Le journalisme brûle et nous regardons ailleurs !
Tribune du 10 juillet 2026 de Louisette Gouverne.
Le 18 juin dernier, la majorité des syndicats de journalistes ont lancé un appel à la grève et à manifester, à Paris devant le ministère de la Culture, et ailleurs. Les plans sociaux qui se multiplient ces derniers mois dans la presse, où la concentration se poursuit, et l’entrée de l’intelligence artificielle générative (IAG) dans les rédactions qui modifie profondément le travail des journalistes justifient cette mobilisation. Les manifestants défendaient également la pluralité des médias, la liberté de l’information étant l’un des moteurs de la démocratie.
Les salariés de la presse souhaitaient alerter la population, le gouvernement et les parlementaires. Mais quel impact a eu leur mouvement ? Qui a en tête la suppression de mille emplois dans ce secteur depuis fin 2025 ? L’érosion des ventes de la presse papier, la chute des revenus publicitaires et un virage numérique difficile dans certains titres expliquent les difficultés économiques des dernières années. L’installation des réseaux sociaux dans nos vies laisse accroire que l’information est gratuite, et la méfiance vis-à-vis des médias a grandi. Notre consommation de l’information joue son rôle dans cette débâcle.
PSE DANS LA RÉGION
Depuis le 18 juin, un plan de suppression d’emplois renommé « plan de repositionnement » (!) a été annoncé au Dauphiné Libéré (groupe Ebra, détenu par le Crédit mutuel). Des postes dans les services techniques sont supprimés, ainsi que des postes d’éditeurs à la faveur de l’arrivée de l’intelligence artificielle avec des outils de « mise en page automatique », ou bien d’un assistant rédactionnel pour les rédacteurs et éditeurs proposant de nouvelles titrailles.

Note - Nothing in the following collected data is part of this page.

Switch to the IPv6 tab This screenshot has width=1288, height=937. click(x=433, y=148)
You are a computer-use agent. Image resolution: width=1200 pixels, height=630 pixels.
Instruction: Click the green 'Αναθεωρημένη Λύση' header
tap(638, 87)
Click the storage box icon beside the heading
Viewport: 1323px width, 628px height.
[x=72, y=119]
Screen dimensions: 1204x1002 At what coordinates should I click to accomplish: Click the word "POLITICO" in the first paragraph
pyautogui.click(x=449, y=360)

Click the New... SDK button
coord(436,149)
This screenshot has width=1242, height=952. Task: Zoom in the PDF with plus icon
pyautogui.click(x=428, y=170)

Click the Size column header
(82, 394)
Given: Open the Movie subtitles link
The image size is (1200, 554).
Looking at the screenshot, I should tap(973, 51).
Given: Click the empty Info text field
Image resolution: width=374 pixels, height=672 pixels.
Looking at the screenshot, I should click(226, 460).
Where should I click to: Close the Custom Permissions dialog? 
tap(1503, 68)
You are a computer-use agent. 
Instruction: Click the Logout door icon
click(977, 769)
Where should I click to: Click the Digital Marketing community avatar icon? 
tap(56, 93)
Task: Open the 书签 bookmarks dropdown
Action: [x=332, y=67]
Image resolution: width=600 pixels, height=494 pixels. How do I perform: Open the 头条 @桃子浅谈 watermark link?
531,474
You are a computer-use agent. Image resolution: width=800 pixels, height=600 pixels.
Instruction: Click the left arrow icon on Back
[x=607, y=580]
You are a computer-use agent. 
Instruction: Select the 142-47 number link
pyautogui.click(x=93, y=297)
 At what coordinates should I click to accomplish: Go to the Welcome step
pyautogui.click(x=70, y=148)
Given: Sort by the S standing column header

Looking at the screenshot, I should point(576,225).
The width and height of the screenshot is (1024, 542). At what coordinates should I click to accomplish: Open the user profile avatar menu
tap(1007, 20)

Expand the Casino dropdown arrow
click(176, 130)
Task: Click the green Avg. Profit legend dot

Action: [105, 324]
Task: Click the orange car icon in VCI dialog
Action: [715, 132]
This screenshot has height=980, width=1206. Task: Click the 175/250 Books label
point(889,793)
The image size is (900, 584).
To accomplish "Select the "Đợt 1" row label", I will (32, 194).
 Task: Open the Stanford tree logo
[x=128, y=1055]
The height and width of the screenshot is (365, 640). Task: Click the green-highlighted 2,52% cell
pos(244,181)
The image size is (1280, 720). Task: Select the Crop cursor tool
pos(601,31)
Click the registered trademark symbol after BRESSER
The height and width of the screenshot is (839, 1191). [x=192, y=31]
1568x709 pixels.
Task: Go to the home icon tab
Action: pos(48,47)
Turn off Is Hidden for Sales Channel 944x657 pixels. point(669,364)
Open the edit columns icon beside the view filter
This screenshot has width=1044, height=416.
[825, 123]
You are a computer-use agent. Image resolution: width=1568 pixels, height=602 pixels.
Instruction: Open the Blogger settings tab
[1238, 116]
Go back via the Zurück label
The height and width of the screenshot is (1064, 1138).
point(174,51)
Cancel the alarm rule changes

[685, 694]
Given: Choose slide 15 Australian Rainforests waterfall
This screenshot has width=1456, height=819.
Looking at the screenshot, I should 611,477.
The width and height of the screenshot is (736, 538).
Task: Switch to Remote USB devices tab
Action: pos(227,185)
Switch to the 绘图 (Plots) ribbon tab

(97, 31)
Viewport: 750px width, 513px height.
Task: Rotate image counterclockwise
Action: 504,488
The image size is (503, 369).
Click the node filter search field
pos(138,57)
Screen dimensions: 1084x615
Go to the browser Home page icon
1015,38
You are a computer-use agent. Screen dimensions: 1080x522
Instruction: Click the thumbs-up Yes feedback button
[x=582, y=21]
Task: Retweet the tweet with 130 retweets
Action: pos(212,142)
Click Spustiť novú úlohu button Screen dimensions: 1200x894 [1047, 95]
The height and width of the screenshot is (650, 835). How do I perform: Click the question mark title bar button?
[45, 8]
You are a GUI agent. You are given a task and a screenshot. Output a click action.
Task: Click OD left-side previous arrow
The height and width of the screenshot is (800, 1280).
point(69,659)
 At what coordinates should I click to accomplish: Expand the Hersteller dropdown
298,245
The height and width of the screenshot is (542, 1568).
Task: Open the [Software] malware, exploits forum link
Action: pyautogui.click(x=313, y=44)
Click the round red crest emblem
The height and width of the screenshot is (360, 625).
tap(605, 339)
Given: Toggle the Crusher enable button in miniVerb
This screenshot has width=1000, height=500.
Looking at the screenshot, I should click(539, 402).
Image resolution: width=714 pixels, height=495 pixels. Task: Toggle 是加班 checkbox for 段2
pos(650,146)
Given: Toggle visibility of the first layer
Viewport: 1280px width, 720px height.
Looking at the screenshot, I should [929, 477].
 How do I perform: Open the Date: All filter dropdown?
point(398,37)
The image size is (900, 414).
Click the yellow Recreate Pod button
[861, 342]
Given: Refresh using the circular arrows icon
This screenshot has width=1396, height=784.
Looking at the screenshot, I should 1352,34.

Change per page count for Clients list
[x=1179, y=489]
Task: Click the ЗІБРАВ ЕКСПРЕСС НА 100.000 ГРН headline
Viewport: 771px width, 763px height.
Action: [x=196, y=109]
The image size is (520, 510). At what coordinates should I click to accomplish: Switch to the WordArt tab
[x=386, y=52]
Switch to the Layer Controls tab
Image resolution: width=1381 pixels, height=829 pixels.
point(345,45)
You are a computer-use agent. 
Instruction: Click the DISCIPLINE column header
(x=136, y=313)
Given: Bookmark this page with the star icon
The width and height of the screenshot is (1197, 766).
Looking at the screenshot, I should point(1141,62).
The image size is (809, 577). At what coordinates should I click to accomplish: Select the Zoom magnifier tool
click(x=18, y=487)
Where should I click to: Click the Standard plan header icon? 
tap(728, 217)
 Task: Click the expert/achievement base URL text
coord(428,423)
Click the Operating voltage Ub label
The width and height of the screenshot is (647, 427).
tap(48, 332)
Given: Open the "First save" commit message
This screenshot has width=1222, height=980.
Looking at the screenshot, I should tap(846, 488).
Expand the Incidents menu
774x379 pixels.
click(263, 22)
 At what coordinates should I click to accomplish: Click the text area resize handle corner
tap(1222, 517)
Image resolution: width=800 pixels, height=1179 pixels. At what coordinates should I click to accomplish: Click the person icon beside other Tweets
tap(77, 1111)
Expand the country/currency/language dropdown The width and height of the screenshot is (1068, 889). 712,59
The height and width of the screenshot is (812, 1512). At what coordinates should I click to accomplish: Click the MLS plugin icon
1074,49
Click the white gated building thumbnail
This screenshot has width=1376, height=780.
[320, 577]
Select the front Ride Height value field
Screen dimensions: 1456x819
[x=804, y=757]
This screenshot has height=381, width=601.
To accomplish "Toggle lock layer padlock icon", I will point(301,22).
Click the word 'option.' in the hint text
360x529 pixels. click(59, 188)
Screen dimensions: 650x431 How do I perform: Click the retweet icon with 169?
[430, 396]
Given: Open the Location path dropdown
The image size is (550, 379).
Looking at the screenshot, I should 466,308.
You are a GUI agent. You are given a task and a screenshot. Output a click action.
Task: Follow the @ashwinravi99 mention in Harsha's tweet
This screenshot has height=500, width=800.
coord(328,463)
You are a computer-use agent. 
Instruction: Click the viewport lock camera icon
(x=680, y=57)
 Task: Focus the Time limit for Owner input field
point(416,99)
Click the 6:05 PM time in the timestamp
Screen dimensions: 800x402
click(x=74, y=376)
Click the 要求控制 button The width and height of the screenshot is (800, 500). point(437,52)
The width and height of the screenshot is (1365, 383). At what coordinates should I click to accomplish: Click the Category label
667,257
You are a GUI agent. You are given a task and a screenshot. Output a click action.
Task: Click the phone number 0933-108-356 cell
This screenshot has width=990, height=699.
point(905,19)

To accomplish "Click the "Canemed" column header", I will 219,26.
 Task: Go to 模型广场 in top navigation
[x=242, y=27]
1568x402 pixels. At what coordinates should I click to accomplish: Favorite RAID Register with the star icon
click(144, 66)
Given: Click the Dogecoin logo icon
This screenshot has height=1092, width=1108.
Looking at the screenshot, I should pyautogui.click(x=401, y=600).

Les difficultés économiques et la précarisation des métiers de l’information touchent la plupart des médias. Cependant, nombre de syndicats évoquent la situation aux États-Unis où les journaux locaux en particulier ont presque disparu. Ils rappellent que « les déserts informationnels prospèrent là où les médias de proximité disparaissent » et où l’accès à une information vérifiée est difficile, conduisant les citoyens à faire davantage confiance aux algorithmes.
LE CRESTOIS RÉSISTE
Dans ce contexte, la situation du Val de Drôme détonne. Deux hebdomadaires locaux, le Journal du Diois et Le Crestois continuent à parier sur une information indépendante et faite par des humains ! Si leur modèle économique doit être conforté, ils tiennent le cap cependant et le lectorat du Crestois s’avère plutôt stable les dernières années. Les habitants du Val de Drôme ont-ils davantage conscience de l’importance d’une information indépendante et de qualité que dans d’autres régions ? Peut-être.
Dans les villes et dans les champs, pour que les journaux continuent à exister, lisez-les sur papier ou sur écran et pas seulement au café ou dans les médiathèques. Abonnez-vous. Contribuez aux tribunes, alertez les journalistes. Faites vivre l’information.